Oh meu Deus. Por que você fez isso?

— Lucy!

Pisquei atordoada com Zeref me chamando. Os olhos ônix do pássaro estavam um pouco mais perto, ele pousou no meu colo, erguendo o bico para cima.

— ... Lucy. Esse é o pecado de Lucy Knightwalker. E um passado que já aconteceu.

— Um passado...

— Sim. Mesmo que você colapse aqui, essas coisas não irão mudar a forma que aconteceram antes.

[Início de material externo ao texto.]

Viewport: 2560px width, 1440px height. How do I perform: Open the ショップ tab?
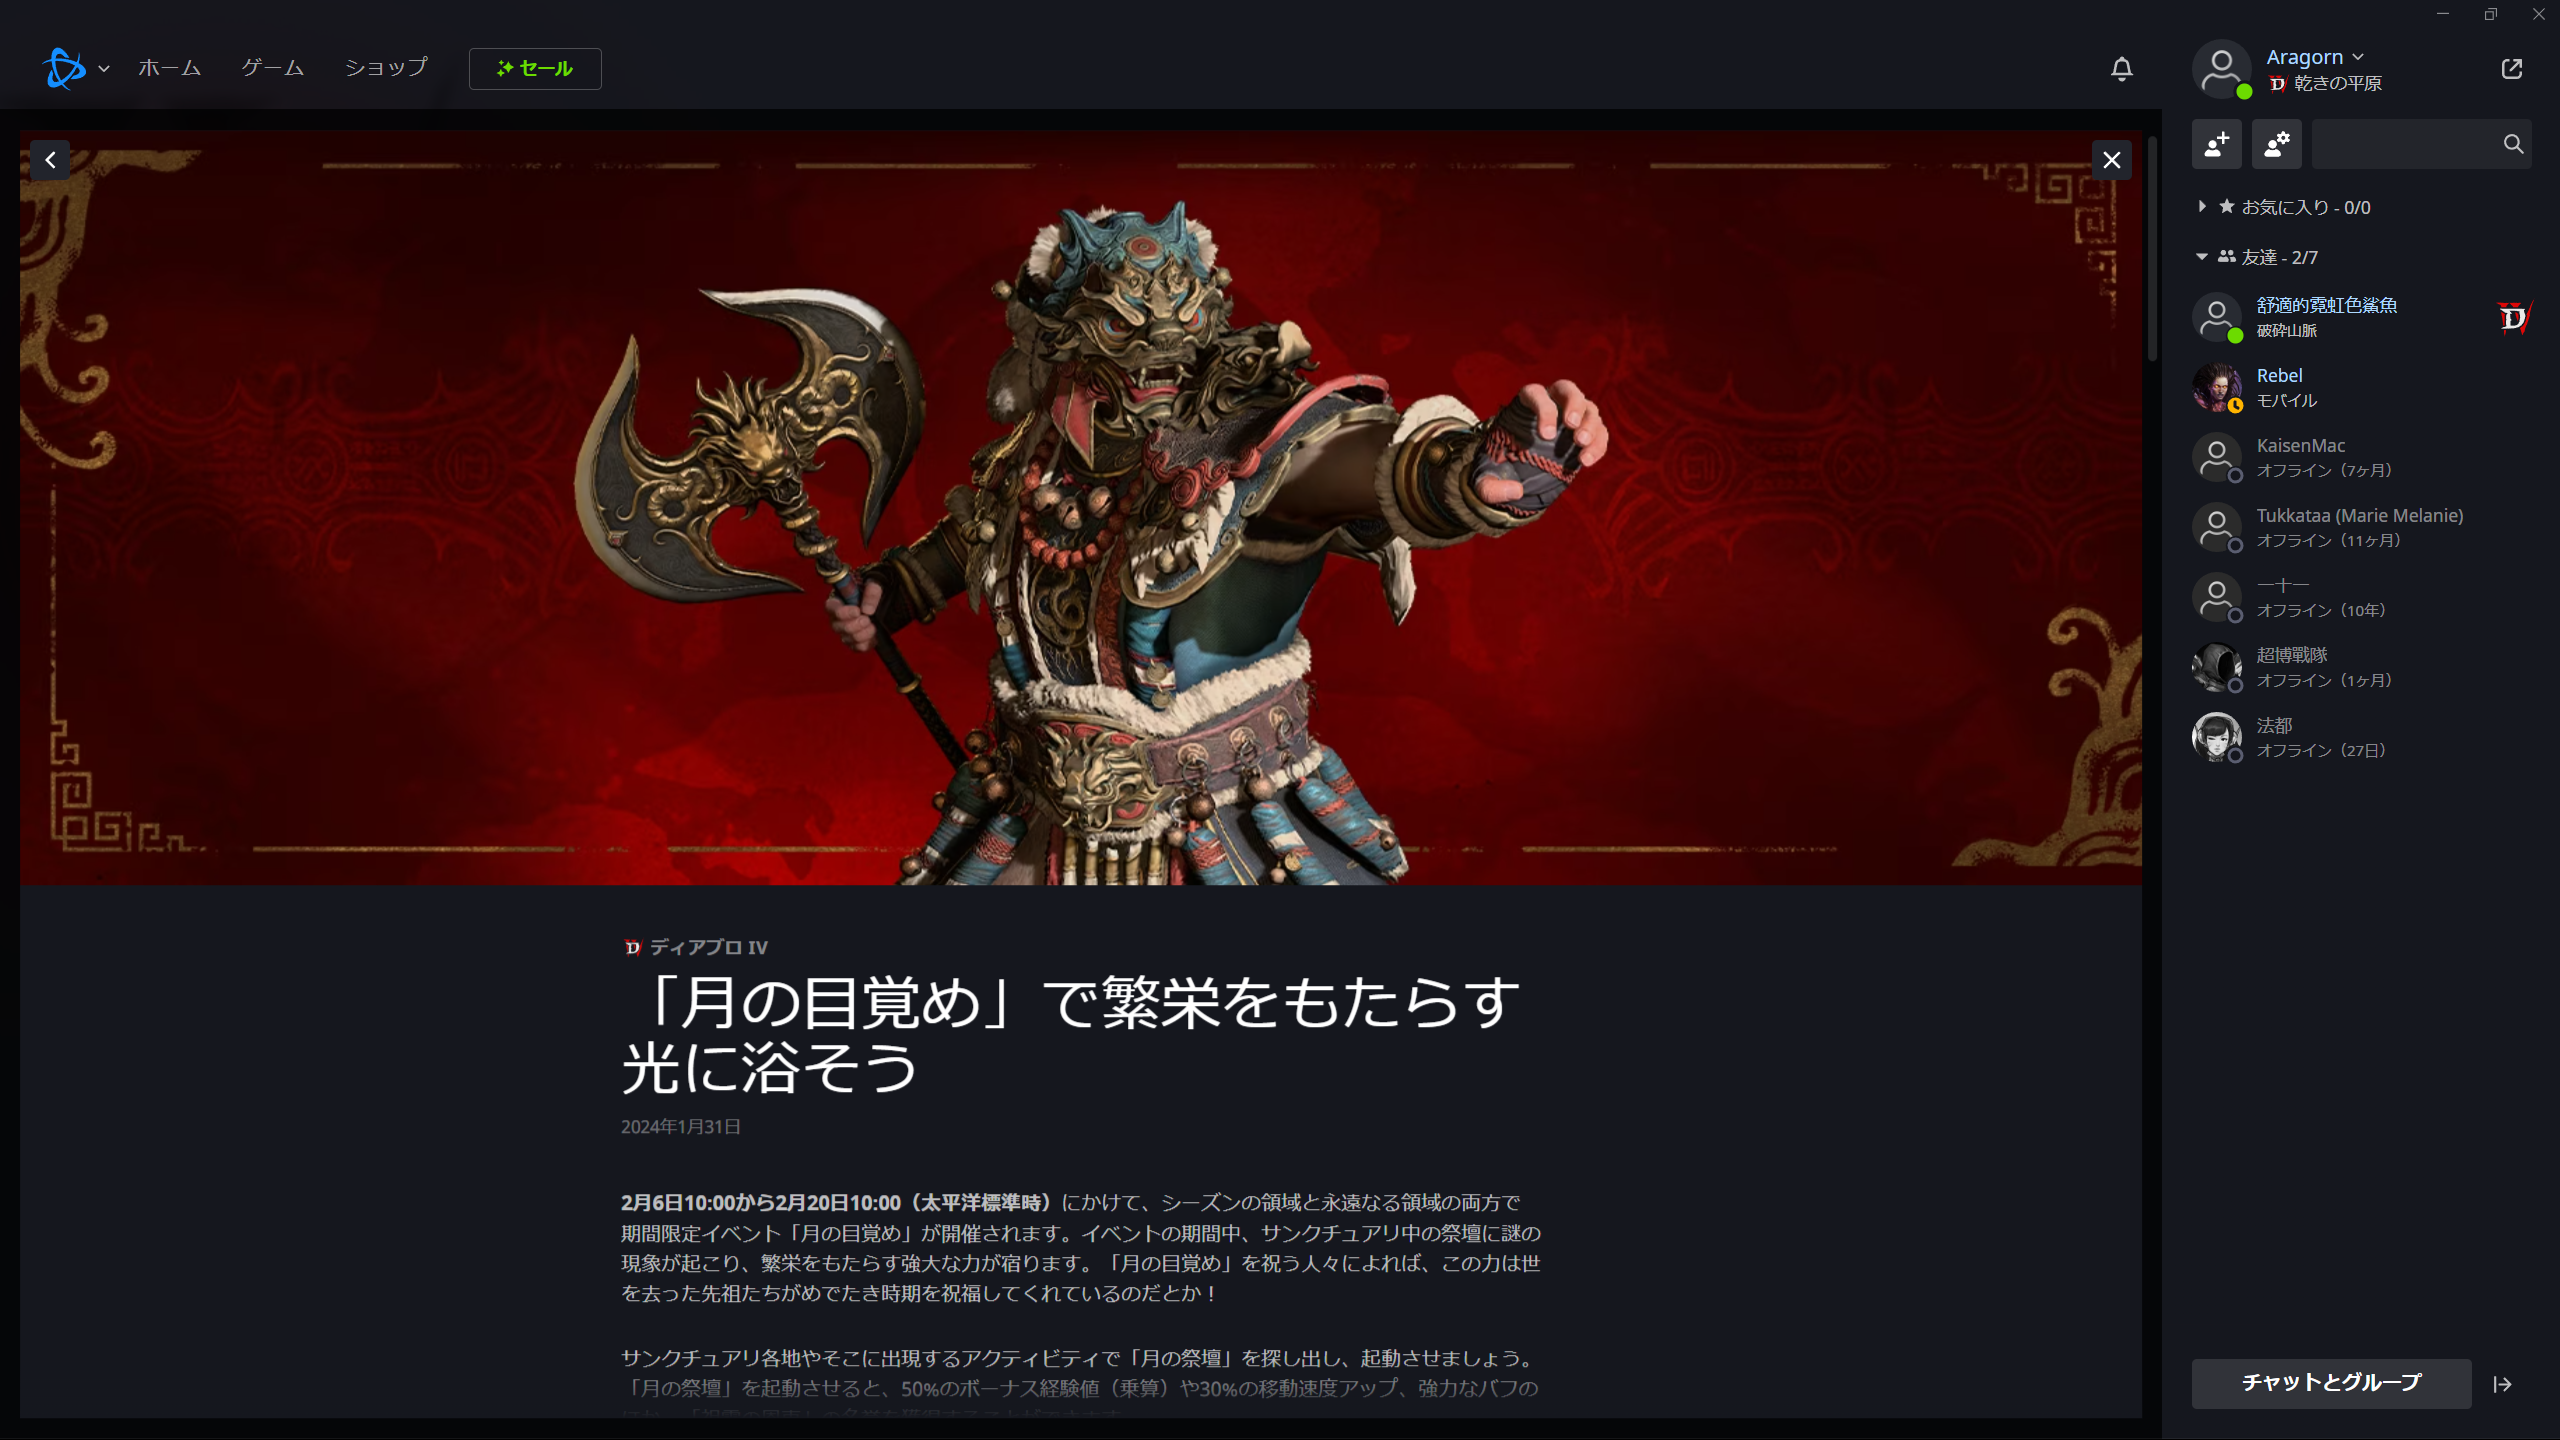(386, 68)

Mordi meu lábio inferior com força.

— Você precisa focar no que tem que fazer no futuro.

Eu sei disso.

Mesmo assim. Eu não consigo deixar de me sentir perturbada por isso.

— E não é você quem fez isso -sua voz é tão imperturbável, com um tom sério.

... Não sou eu o culpado...?

Mas esse sentimento sufocante encheu meu peito.

— ... Zeref... Por que eu estou vendo essas lembranças?

— ... Quando você viu a lembrança com Natsu?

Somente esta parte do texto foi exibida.